Will update once I've received my order and had a chance to taste.


----------



## The Systemic Kid (Nov 23, 2012)

Edward said:


> Oddly I haven't seen these guys mentioned much here. Anyone else tried them?
> 
> I tried their espresso lusso blend a week or so ago and was very pleased with the results, I sent a twitter tweet to the roaster, said I was looking for smooth chocolatey espresso, and that was the blend he recommended.
> 
> ...


Atkinson's is a wonderful coffee and tea shop - a visit to the store is like stepping back 100 years. Can remember, long ago, buying freshly roasted coffee from the proprietor who took the time to write out each label in brown ink before affixing it to the packet - such wonderful attention to detail. It's great to see the business thriving and stepping into the internet age. I'm due a visit soon - get my Lapsang Souchong there - wonderfully smokey aroma - best I've had.


----------



## Southpaw (Feb 26, 2012)

Their new(ish) cafe next door in the priory hall is nice and was very busy when I was there last.


----------



## The Systemic Kid (Nov 23, 2012)

Southpaw said:


> Their new(ish) cafe next door in the priory hall is nice and was very busy when I was there last.

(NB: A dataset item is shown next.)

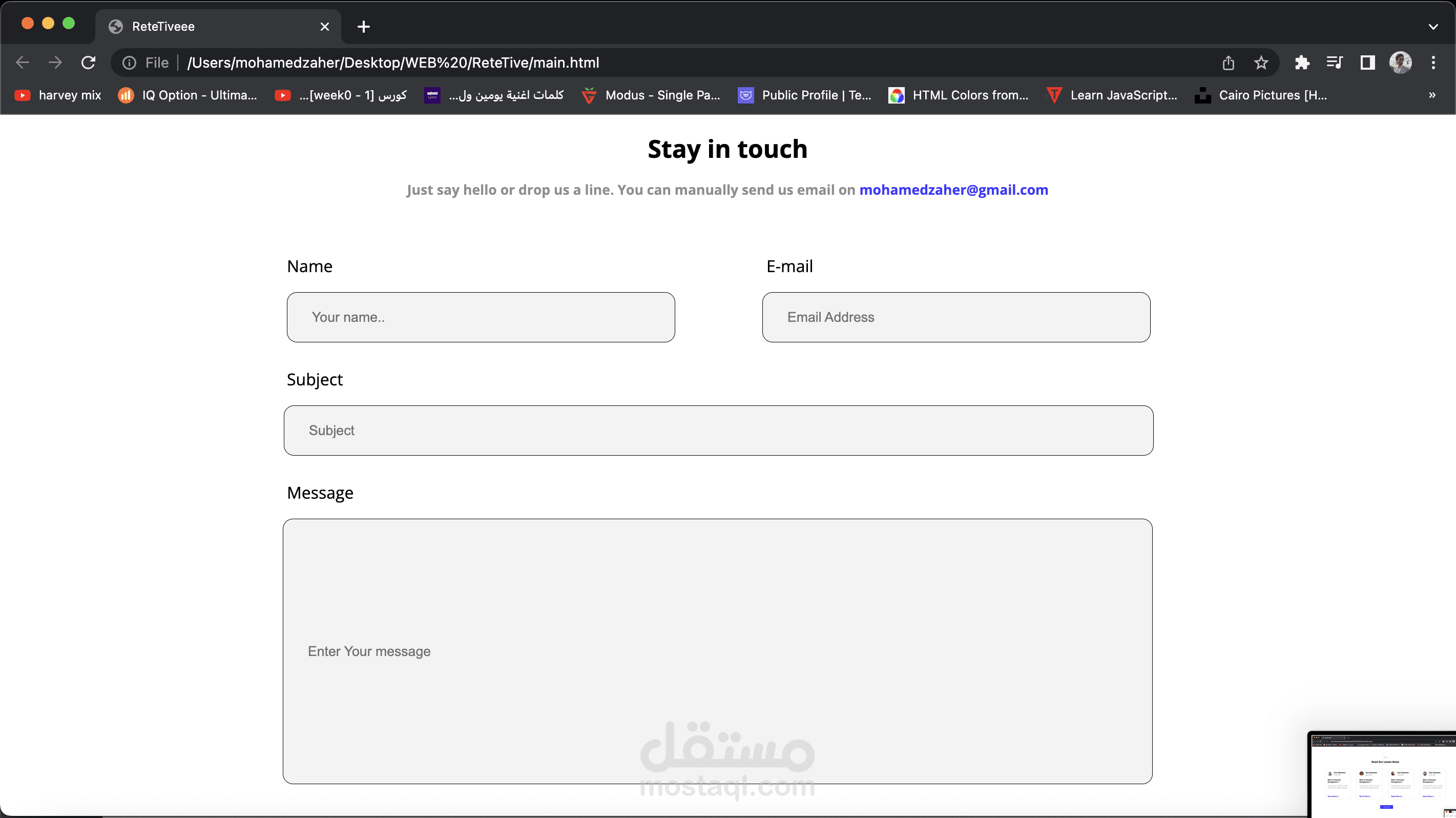The height and width of the screenshot is (818, 1456).
Task: Toggle the browser side panel icon
Action: point(1367,63)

Great. It's on my list to visit next time I'm over in Lancaster.


----------



## Pablo (Mar 19, 2011)

Oh forgot to mention, she said that they said they not only serve V60s but also syphon brews!!


----------



## Southpaw (Feb 26, 2012)

I had 3 last time I was there















very tasty but 3 is definitely too many.


----------



## The Systemic Kid (Nov 23, 2012)

Southpaw said:


> I had 3 last time I was there
> 
> 
> 
> ...


Stone me! No, strike that - stoned you...*three* coffees on the trot!


----------



## rmcgandara (Feb 12, 2013)

I think their coffee is also been served in a new pop up place in Manchester, in the NQ - Kalua house or something.


----------



## aaronb (Nov 16, 2012)

We follow eachother on twitter, really friendly guy who is passionate about freshly roasted coffee and seems to embrace the best of old style coffee shops (he has old brown java) and new style. Obviously knows a thing or two about beer too.


----------



## The Systemic Kid (Nov 23, 2012)

As I posted earlier, I frequented Atkinson's many decades ago but then moved home. You would think, in this internet age, that a proudly old fashioned independent shop would have disappeared from the high street. When I visited Lancaster, recently, Atkinson's was the only shop still trading from my era. What Atkinson's have managed to do is stay current without changing anything except embrace the internet. How many other businesses could you say that about? Let's hope Atkinson's is around in another 100 years.


----------